At the front of the room, beneath a red banner, a long dais was covered by a white tablecloth on which stood green bottles of mineral water and a vase of pink lilacs. Basmanian and Schenëv were there, along with a writer I didn’t recognize. Another unfamiliar writer, a longlegged girl in her early twenties, stood in front of the table, reading at a battered iron lectern that appeared to date from the early, battered years of collectivization.

Lost in her own text, she was the last in the hall to become aware of my arrival. She was declaiming her words with great feeling and concentration, as if testing their sound against the walls of the auditorium. When she finally sensed the audience’s distraction, she glanced up from the lectern and, with a suddenness that surprised us both, her pair of dark, ovaline eyes found mine. I momentarily faltered in my advance to the dais.

Then she glanced to her side at Anton, who had displayed his full set of teeth at the moment he had seen me. He said something, the soundless shadow of my name, and then she too showed her teeth—but it was the instant before she turned to him that continues to vibrate outside time. By some trick of the light or of that sadistic joker, chance, we had caught each other unguarded. Now the girl offered me a smile that was both warm and embarrassed.

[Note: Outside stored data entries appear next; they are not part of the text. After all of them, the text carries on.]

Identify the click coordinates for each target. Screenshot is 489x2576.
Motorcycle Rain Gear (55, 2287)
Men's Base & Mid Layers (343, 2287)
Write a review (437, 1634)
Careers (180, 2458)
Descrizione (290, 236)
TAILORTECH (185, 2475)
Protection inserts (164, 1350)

I approached the front of the hall. “Forgive me for interrupting you,” I whispered. An empty chair waited for me at the end of the dais. I kept my head down, as if not to draw any further attention to myself.

The girl resumed reading. Still waking from the dreamy confusion of my arrival, I gradually settled myself at the table. A tiled mosaic portrait of Lenin on the left wall gazed upon a team of farm workers at harvest on the right. The banner above our heads was stirred by an unaccountable breeze. The girl, big boned like the kolkhoz girls and in a plain brown dress, was reading some prose, either a story or a memoir. I wasn’t yet ready to listen for its meaning, but the sound of her voice was as deep and clear as a cistern, and in it I thought I heard a familiar cadence.

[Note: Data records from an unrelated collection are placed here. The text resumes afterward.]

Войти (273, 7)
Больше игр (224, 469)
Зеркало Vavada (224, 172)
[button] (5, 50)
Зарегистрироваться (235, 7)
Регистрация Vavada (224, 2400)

She finished. It was now my turn. I removed a folder of typed pages from my suitcase as the fat, nervous kolkhoz chairman garbled the title of my first novel by way of introduction. I replaced him at the lectern and made a few humorous apologies about my late arrival (while working in the book’s correct title). The audience laughed as easily as breaking a pane of glass, and in the shards of laughter falling around me I recognized the girl’s, glittering and sharp. And then I decided not to read from my recently published second novel, as I had planned: I would read from my third, still in progress. In the flush of creation, I believed it was the best thing I had ever written. Indeed, I believed it was the best thing anyone had ever written. Lately I had been carrying a few completed chapters in my briefcase, not so much to show other people, but as a talisman, a reminder of my talent. I now removed the manuscript from the folder.

Once I began my descent down the first page, I forgot the girl and the rest of the audience. I was the work’s only reader, attentive and discerning, its perfect reader, and I thrilled to its broadcast over the hall’s modest amplification system. The damn thing was brilliant; there were twists of plot and turns of language in it that surprised me as if I were reading it for the first time. When it was over, I looked up and nearly expected to be crushed by admirers.